Story Stocks®
The malaise hanging over the RV and motorhome market continued into Winnebago's (WGO) fiscal first quarter as revenue declined on a yr/yr basis for the fifth consecutive quarter even as the company ramped up discounts and allowances in an effort to jumpstart sales. While those increased promotional efforts did help WGO to exceed 1Q24 top-line expectations after missing on revenue in back-to-back quarters, they also put more pressure on the company's margins and earnings.
- For the first time in over five years, WGO fell short of EPS expectations as gross margin contracted by 130 bps on a qtr/qtr basis to 15.2%. The EPS miss may also be attributable to a larger-than-expected uptick in expenses. Compared to Q4, SG&A expenses were higher by nearly 11% to $71.1 mln. In comparison, SG&A expenses were lower by 3% on a qtr/qtr basis and down by 21% on a yr/yr basis.
- On the positive side, demand did improve from last quarter, indicating that WGO's discounts and allowances are starting to have a greater impact. Each of the company's businesses once again showed yr/yr sales declines, but the rate of decline significantly improved for two of the businesses.
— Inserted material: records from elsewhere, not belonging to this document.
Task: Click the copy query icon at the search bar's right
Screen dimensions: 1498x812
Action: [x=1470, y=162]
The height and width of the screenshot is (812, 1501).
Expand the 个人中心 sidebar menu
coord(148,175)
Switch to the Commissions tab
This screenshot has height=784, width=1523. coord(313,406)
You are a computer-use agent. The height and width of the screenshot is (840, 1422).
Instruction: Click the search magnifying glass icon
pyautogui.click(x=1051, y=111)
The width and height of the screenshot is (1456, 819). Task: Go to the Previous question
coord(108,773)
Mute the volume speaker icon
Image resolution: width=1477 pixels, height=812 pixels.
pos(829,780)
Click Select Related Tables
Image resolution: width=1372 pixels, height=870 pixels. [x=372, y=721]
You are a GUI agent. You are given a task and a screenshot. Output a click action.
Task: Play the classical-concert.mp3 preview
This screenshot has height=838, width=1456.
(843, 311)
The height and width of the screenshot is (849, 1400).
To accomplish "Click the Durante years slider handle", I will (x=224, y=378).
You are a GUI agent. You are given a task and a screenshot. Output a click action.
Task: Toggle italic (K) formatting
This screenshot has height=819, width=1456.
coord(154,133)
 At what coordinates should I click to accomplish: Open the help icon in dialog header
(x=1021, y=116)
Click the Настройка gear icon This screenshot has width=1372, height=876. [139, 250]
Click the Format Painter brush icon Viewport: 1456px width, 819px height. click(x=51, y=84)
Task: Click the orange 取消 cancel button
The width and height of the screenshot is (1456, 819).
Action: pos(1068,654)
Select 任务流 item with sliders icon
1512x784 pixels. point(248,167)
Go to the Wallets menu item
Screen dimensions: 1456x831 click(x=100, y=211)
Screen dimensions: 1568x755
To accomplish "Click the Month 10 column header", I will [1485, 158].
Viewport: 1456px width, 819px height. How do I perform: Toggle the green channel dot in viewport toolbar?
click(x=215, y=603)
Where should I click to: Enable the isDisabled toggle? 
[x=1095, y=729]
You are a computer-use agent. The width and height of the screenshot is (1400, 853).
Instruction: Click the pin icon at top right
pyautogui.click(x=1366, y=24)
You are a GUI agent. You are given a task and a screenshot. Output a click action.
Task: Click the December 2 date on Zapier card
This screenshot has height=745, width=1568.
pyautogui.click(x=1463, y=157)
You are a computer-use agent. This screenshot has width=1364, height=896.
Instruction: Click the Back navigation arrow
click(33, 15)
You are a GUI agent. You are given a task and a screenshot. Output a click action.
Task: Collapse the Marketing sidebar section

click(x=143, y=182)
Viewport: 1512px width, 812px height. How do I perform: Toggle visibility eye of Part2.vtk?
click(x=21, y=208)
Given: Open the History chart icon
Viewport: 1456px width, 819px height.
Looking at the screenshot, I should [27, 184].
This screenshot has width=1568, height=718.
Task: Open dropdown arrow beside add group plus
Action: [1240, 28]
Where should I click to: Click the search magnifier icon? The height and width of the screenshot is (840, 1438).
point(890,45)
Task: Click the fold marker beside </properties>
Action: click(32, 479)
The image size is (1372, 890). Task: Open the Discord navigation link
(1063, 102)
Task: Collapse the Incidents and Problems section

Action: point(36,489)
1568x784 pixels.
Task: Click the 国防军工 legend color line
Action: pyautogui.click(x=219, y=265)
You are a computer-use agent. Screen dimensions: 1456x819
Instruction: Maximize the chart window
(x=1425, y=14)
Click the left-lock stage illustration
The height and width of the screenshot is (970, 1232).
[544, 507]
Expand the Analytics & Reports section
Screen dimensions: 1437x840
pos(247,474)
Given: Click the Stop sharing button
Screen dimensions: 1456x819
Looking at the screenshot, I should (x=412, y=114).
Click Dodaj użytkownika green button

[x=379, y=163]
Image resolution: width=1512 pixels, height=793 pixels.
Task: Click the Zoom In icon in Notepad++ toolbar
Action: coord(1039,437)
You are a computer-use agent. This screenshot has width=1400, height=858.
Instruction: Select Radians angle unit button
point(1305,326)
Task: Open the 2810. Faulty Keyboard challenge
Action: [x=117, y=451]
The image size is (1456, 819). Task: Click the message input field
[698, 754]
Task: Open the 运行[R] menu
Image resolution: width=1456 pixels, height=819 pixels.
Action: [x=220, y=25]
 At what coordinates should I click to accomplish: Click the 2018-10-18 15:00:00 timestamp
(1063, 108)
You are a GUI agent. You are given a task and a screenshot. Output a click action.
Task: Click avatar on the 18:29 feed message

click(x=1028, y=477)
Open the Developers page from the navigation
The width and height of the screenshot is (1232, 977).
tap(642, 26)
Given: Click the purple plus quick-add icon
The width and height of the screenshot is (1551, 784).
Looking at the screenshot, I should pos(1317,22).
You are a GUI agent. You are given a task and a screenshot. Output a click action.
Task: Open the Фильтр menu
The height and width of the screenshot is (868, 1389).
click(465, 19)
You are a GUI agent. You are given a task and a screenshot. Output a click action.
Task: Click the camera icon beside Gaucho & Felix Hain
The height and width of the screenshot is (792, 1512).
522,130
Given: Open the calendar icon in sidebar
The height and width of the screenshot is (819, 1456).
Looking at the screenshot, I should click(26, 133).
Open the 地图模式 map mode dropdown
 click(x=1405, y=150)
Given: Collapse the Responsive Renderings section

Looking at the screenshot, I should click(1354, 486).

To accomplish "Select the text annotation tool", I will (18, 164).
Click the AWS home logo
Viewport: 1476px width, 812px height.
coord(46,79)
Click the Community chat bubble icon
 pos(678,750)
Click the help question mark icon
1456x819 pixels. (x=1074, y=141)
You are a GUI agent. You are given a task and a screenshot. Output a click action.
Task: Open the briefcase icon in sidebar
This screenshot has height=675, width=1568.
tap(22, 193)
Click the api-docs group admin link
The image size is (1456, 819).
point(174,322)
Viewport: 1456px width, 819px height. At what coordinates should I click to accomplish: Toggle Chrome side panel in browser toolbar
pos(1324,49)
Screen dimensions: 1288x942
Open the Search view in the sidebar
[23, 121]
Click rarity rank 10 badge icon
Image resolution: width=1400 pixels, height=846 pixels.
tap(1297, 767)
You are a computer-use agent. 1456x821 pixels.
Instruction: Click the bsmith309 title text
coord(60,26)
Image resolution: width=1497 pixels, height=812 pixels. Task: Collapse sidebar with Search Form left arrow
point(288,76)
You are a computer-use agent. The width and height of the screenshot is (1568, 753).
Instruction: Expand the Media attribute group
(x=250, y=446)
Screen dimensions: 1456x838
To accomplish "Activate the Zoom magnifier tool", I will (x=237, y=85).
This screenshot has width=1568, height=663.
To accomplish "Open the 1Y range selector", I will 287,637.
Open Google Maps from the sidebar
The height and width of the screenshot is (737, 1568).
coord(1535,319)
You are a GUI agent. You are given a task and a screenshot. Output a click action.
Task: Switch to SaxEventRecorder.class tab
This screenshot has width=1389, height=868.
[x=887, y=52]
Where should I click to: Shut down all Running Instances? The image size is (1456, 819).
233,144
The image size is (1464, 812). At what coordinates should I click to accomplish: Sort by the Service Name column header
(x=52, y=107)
- Towable RVs saw revenue fall by less than 5% compared to a 31% plunge in Q4, while motorhome sales were down by 28% compared to a 43% drop last quarter.
- In a reversal from Q4, the Marine segment was a laggard this time around with sales falling by 34% after posting the smallest decline of 21% last quarter.
- It's worth noting, though, that Marine lapped a very difficult yr/yr comparison as sales surged by 66% in the year-earlier period. Marine's growth has been fueled by a combination of market share gains for WGO's Barletta pontoon brand, and broader growth in the boating and water sport recreation market in the wake of the pandemic.
- Another rough quarter was widely anticipated, but with interest rates easing significantly over the past few weeks, market participants were especially curious whether WGO's outlook for FY24 would change for the better. While the company doesn't provide formal EPS or revenue guidance, its executives have offered color commentary on their expectations for FY24.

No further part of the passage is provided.